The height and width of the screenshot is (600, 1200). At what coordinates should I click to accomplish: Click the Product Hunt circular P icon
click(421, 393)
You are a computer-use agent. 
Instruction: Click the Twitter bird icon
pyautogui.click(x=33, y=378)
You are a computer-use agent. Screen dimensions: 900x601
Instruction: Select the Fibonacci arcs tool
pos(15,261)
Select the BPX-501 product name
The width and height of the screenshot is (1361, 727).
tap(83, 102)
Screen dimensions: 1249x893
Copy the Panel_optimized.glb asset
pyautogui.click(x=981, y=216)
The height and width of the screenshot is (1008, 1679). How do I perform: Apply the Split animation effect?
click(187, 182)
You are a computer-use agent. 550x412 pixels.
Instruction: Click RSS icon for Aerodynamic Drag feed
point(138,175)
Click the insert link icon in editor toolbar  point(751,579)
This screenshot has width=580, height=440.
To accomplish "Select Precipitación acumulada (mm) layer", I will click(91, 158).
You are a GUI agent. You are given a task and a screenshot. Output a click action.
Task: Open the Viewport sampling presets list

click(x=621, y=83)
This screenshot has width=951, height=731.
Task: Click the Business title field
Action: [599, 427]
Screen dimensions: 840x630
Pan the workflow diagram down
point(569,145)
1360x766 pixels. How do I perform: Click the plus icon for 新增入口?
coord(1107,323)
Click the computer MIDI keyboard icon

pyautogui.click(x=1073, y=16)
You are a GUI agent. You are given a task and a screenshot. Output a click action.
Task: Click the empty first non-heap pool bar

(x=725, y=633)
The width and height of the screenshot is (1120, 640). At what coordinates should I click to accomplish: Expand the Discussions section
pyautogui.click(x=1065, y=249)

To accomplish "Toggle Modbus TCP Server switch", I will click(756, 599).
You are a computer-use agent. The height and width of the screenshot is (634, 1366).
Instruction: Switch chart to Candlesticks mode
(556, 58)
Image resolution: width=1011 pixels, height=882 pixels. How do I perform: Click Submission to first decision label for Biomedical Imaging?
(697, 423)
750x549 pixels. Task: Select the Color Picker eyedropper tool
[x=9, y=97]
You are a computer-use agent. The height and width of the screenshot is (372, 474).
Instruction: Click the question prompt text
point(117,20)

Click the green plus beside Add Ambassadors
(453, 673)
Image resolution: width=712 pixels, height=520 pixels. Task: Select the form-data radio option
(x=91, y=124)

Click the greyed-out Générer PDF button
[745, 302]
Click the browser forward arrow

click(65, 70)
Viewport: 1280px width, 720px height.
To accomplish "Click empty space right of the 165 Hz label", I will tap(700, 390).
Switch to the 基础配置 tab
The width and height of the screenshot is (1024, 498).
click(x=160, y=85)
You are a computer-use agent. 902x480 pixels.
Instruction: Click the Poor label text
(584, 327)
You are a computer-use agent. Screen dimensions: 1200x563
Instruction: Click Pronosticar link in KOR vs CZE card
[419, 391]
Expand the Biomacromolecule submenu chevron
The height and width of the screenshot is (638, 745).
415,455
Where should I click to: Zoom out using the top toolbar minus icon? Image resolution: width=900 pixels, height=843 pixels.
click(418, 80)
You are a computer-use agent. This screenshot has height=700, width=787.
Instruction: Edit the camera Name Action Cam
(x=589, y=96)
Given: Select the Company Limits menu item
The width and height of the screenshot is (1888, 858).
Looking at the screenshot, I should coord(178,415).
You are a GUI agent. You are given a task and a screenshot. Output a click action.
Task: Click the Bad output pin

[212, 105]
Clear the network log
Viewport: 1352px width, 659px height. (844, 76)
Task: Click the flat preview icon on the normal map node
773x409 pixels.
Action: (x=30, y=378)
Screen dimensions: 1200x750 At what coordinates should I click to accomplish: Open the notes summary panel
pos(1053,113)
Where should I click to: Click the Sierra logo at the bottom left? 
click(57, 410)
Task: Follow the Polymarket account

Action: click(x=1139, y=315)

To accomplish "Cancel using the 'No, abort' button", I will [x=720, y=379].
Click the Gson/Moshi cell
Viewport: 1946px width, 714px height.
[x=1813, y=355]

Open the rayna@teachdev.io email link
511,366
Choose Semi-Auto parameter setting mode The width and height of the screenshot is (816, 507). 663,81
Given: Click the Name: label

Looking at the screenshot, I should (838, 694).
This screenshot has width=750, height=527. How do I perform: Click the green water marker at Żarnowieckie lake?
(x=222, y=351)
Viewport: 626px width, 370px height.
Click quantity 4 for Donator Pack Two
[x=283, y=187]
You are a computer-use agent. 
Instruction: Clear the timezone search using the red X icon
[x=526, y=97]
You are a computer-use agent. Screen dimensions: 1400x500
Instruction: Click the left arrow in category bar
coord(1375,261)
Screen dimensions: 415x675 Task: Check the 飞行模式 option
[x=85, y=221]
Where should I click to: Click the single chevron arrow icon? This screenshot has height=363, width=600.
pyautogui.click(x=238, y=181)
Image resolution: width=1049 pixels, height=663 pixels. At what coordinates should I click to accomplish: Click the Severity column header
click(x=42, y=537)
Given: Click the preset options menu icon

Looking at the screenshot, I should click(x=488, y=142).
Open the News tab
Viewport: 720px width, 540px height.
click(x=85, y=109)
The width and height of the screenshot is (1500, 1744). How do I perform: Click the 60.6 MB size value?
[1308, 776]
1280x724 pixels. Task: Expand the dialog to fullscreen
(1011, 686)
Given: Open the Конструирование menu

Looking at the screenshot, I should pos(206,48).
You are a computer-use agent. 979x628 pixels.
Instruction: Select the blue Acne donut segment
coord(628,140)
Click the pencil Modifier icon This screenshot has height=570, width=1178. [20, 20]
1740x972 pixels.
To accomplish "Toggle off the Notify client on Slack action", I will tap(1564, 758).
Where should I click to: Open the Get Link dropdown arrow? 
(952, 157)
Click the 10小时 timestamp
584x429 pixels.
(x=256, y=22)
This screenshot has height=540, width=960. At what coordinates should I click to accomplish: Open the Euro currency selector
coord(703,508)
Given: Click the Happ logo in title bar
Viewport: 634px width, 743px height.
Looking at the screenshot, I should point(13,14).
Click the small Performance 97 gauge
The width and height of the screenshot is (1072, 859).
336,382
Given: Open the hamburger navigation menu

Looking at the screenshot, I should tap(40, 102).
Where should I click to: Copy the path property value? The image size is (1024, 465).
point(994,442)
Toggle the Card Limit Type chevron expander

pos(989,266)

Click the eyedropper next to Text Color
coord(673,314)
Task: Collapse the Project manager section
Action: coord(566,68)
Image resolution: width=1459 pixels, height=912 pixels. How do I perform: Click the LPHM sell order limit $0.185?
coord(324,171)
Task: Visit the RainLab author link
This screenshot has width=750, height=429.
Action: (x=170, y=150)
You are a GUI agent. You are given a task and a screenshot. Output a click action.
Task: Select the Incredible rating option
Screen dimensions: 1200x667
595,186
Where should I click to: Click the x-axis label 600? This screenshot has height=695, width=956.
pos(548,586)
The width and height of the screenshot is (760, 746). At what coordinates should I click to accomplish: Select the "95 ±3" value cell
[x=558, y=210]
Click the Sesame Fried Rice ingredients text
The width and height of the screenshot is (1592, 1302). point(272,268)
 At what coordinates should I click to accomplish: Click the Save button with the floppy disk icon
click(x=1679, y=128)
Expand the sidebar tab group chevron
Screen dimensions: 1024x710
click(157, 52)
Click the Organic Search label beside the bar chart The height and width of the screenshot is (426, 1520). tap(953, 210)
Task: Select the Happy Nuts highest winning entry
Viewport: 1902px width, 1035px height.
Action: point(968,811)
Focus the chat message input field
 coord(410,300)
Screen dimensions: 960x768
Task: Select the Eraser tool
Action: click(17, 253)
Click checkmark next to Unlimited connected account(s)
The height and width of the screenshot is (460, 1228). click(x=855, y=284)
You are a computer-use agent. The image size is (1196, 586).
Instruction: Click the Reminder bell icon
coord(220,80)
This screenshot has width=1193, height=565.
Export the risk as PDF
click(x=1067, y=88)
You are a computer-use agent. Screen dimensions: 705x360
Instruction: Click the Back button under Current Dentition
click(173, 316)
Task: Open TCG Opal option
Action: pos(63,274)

* * * * *

Would you copy out exactly the lines above that start at the one containing "This screenshot has width=750, height=429." and end at the one containing "You are a computer-use agent. The image", inclusive?

▸ **Written response**
This screenshot has width=750, height=429.
Action: (x=170, y=150)
You are a GUI agent. You are given a task and a screenshot. Output a click action.
Task: Select the Incredible rating option
Screen dimensions: 1200x667
595,186
Where should I click to: Click the x-axis label 600? This screenshot has height=695, width=956.
pos(548,586)
The width and height of the screenshot is (760, 746). At what coordinates should I click to accomplish: Select the "95 ±3" value cell
[x=558, y=210]
Click the Sesame Fried Rice ingredients text
The width and height of the screenshot is (1592, 1302). point(272,268)
 At what coordinates should I click to accomplish: Click the Save button with the floppy disk icon
click(x=1679, y=128)
Expand the sidebar tab group chevron
Screen dimensions: 1024x710
click(157, 52)
Click the Organic Search label beside the bar chart The height and width of the screenshot is (426, 1520). tap(953, 210)
Task: Select the Happy Nuts highest winning entry
Viewport: 1902px width, 1035px height.
Action: point(968,811)
Focus the chat message input field
 coord(410,300)
Screen dimensions: 960x768
Task: Select the Eraser tool
Action: click(17, 253)
Click checkmark next to Unlimited connected account(s)
The height and width of the screenshot is (460, 1228). click(x=855, y=284)
You are a computer-use agent. The image size is (1196, 586).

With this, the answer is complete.